Record set section start

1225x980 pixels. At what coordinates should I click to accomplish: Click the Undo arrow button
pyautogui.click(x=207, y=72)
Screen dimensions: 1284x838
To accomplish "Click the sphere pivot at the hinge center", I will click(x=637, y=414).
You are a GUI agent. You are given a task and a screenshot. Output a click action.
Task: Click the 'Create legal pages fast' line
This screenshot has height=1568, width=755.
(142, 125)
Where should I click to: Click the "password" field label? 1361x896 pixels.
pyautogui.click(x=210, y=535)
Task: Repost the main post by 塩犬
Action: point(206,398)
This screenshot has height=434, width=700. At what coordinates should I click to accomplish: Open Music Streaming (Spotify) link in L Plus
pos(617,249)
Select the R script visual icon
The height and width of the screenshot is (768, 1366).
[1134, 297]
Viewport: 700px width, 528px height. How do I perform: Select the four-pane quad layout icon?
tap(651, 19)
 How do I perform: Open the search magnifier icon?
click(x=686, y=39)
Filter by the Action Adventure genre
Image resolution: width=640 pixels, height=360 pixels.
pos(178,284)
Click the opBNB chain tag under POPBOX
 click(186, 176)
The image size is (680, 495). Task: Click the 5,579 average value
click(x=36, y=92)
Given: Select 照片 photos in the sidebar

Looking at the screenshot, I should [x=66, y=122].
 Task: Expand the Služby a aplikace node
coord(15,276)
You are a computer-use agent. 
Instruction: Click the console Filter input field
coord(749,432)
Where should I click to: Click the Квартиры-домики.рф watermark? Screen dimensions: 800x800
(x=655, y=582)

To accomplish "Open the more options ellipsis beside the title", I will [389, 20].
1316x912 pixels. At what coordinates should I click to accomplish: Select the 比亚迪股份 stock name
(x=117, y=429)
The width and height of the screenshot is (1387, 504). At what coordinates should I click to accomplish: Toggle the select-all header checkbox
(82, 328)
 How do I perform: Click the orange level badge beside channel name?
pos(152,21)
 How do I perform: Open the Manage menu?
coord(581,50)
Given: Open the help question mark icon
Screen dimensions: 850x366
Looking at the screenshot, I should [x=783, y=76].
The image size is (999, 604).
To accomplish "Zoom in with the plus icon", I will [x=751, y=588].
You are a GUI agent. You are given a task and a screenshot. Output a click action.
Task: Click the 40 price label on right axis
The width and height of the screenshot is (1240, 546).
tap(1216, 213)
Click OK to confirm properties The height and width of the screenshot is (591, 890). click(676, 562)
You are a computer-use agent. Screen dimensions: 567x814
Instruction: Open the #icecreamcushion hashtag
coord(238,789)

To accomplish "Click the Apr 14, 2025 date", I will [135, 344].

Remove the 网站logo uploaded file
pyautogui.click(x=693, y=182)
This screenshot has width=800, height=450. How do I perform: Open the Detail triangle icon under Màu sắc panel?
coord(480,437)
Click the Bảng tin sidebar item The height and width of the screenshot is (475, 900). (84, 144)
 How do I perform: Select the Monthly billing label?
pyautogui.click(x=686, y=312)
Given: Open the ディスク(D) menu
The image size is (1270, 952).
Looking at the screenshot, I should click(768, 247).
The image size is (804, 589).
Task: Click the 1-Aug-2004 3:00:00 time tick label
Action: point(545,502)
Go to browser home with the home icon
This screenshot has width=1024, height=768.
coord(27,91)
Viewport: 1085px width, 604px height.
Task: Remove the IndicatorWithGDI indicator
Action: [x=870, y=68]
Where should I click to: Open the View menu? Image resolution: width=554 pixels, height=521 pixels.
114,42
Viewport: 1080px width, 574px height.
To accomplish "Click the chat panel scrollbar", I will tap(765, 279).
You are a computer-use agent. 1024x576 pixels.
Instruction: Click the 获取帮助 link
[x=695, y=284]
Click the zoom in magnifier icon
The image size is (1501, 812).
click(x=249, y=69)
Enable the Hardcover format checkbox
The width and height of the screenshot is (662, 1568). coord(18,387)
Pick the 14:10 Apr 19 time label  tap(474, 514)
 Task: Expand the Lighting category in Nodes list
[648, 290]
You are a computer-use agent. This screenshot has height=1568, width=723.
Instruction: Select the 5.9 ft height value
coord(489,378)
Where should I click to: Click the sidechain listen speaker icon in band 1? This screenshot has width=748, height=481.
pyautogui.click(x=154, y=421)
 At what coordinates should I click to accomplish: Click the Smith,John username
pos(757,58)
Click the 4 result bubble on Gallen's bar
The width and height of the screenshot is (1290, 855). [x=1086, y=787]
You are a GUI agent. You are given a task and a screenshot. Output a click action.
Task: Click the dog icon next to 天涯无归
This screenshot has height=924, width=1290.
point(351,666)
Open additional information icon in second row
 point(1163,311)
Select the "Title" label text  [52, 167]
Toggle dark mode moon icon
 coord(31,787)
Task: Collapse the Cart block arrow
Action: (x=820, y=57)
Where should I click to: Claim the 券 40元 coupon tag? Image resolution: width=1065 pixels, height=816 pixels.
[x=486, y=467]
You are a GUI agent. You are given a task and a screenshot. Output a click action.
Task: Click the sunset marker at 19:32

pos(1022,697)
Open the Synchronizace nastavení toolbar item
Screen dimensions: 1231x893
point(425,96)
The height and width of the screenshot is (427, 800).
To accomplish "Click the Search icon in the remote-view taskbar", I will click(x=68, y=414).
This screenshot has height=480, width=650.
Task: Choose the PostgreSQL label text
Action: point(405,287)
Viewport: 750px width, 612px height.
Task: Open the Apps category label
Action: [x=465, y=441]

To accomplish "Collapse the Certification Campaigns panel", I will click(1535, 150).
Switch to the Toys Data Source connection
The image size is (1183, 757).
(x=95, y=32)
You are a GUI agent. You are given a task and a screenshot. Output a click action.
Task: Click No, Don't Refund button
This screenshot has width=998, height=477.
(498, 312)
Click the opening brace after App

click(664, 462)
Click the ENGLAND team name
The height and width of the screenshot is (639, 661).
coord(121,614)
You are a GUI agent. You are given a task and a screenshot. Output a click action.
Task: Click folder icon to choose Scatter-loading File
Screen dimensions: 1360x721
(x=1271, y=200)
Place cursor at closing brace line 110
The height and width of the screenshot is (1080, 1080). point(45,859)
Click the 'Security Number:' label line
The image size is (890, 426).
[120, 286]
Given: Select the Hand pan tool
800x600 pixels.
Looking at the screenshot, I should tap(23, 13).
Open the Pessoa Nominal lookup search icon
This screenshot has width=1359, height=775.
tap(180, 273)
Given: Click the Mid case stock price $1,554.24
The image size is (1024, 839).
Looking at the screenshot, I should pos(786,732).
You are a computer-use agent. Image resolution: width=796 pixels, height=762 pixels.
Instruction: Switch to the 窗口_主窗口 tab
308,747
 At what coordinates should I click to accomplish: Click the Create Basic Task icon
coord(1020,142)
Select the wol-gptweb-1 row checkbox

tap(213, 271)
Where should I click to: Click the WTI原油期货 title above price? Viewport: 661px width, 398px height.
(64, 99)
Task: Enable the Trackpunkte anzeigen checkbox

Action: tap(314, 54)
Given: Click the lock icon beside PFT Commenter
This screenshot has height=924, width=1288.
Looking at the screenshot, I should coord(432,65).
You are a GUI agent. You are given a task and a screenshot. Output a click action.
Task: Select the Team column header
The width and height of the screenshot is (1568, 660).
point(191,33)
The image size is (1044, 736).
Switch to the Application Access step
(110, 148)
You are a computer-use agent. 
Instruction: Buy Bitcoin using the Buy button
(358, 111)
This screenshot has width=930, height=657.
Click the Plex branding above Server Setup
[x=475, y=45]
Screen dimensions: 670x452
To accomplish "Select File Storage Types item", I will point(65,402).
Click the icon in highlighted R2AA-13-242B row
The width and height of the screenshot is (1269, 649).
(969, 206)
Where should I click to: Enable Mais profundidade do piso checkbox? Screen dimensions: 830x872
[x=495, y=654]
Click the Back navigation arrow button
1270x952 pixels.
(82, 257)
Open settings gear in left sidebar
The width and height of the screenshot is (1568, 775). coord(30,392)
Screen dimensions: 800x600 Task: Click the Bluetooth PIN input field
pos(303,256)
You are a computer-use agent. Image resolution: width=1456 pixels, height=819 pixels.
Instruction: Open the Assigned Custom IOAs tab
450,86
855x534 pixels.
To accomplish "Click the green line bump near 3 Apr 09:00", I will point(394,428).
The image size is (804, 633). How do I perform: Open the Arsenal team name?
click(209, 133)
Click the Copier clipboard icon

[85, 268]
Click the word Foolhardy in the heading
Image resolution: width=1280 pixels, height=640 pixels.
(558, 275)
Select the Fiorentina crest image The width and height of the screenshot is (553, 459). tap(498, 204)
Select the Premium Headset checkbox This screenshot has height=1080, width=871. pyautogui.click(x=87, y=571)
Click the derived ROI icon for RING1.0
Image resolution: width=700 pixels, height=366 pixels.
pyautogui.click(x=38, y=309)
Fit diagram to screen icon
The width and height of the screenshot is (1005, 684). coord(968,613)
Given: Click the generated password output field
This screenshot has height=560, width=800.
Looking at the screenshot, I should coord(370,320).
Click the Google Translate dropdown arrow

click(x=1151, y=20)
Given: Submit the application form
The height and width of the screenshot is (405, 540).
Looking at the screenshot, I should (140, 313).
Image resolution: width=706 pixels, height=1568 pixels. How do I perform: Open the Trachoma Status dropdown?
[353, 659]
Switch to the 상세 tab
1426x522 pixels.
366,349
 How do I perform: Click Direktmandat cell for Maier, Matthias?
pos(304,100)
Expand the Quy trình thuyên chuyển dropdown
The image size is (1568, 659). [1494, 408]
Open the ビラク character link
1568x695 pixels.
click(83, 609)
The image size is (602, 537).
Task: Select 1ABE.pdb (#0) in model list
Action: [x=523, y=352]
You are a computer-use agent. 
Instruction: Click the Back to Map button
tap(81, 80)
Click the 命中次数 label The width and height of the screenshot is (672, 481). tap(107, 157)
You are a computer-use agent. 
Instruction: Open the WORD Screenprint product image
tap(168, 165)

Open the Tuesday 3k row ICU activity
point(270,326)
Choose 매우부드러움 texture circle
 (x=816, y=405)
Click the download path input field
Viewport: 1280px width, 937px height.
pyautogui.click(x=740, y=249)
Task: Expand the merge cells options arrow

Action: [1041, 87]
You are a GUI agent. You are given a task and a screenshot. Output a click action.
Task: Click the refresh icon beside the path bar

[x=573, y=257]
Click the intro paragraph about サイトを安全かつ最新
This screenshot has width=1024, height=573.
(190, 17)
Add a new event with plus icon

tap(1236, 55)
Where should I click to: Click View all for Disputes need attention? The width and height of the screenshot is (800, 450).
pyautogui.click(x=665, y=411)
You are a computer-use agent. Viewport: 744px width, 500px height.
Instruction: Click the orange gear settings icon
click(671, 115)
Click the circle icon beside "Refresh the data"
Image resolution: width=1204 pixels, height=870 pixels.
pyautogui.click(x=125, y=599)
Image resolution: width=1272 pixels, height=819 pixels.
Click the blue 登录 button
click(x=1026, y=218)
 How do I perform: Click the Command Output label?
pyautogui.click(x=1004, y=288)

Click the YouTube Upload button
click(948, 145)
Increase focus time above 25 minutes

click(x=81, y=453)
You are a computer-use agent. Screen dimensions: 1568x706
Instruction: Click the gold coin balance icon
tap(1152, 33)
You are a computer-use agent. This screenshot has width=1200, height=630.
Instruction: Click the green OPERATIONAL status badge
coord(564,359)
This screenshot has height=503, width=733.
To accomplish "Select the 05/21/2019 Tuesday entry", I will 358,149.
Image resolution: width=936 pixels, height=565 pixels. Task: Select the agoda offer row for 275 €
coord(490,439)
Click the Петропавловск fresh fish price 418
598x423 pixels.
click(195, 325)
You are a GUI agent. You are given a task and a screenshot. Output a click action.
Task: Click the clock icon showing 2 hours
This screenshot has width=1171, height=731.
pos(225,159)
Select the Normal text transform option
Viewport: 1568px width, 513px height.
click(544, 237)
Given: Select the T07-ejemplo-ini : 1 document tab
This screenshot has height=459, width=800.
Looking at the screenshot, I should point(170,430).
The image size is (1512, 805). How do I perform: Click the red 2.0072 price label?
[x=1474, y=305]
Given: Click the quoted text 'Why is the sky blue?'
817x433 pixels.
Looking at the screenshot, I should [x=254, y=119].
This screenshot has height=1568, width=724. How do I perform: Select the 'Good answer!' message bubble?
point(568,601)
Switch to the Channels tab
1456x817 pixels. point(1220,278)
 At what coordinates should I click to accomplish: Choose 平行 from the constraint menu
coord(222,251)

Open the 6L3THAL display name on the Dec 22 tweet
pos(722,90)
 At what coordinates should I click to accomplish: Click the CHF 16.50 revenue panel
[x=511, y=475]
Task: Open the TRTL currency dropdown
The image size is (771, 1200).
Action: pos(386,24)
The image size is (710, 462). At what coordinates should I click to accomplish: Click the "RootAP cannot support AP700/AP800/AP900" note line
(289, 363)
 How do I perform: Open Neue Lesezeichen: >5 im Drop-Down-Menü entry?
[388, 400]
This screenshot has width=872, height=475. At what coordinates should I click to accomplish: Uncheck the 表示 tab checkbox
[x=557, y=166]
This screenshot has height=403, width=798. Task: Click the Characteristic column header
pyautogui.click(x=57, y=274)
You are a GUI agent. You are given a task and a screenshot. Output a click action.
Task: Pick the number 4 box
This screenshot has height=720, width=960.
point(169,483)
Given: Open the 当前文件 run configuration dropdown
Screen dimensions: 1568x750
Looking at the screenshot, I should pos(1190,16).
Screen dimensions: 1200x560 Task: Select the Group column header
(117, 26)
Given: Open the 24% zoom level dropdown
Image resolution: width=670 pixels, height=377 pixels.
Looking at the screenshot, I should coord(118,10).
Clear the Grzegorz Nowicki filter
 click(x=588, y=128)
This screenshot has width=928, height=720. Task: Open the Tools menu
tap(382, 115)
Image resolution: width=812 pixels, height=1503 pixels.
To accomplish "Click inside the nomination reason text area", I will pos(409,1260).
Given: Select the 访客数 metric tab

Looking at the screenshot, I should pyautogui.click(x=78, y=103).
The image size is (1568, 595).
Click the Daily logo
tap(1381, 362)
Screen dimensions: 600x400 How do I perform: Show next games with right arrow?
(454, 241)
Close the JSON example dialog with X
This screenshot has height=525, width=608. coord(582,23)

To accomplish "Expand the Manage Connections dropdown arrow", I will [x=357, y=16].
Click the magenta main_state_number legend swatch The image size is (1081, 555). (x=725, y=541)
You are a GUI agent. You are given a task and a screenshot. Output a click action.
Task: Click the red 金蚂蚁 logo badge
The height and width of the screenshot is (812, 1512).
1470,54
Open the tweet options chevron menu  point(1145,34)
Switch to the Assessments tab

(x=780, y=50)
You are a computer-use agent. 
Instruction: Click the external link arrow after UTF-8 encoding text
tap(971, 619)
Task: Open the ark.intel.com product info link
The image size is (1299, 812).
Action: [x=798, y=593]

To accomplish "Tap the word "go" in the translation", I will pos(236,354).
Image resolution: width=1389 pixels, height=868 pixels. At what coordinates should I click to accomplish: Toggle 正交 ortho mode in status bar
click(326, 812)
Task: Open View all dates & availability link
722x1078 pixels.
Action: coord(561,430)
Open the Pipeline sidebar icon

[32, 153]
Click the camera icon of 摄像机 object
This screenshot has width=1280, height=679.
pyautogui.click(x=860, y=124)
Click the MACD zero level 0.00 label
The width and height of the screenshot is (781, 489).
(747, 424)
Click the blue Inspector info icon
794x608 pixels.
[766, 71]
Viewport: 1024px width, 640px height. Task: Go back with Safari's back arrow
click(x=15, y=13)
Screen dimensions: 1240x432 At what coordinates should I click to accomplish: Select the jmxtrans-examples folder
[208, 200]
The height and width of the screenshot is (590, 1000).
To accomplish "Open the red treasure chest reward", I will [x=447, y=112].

Record set section end

# What needs to be done
Lines holding "Pick": please count them in the data above and reply with the number alone.

# Answer area
2